* _Passage to read_:
+ + + + +
Bularidee Tribe

The Bularidee tribe of the Wiradjuri grasslands people ranged the upland Macquarie area from below the Bullen Waterhole to near where the Winburndale Rivulet meets the Macquarie River.
Hill End is situated close to a reliable water supply of the Turon River and further a field in the Macquarie River. This made Hill End an ideal situation for a camp, and the region an ideal area for movement between camps. The availability of stone from riverbeds and supplies of granite and quartz from the valley for the making of their implements added to the attraction of the area.

The Aboriginal people around Hill End had traded with, or shared stone tool forms with, western NSW Aboriginal groups. Examples of trades between tribes discovered 3 miles from Hill End near Tambaroora Creek, where in the early 1960s, road construction workers found 5 stone axes and fragments of a hard black stone usually found in the area.
+ + + + +
* _Assigned task 1_:
Answer these questions using the Bularidee tribe text.
(a) Which river gives Hill End a reliable water supply close by?
(b) What did road construction workers find near Tambaroora Creek in the early 1960s?
(c) Which tribe of the Wiradjuri grasslands people ranged the upland Macquarie area?
* _Assigned task 2_: Copy everything in the Bularidee tribe text from "The Bularidee tribe" down to "meets the Macquarie River.", and swap "upland" for "highland".
The rows that follow come from a different source than the Bularidee tribe text.
+ + + + +
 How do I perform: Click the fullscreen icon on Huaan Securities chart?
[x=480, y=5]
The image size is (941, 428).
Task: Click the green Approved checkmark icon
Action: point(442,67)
+ + + + +
* _Answer space 1_:
(a) The Turon River
(b) 5 stone axes and fragments of a hard black stone
(c) The Bularidee tribe

* _Answer space 2_:
The Bularidee tribe of the Wiradjuri grasslands people ranged the highland Macquarie area from below the Bullen Waterhole to near where the Winburndale Rivulet meets the Macquarie River.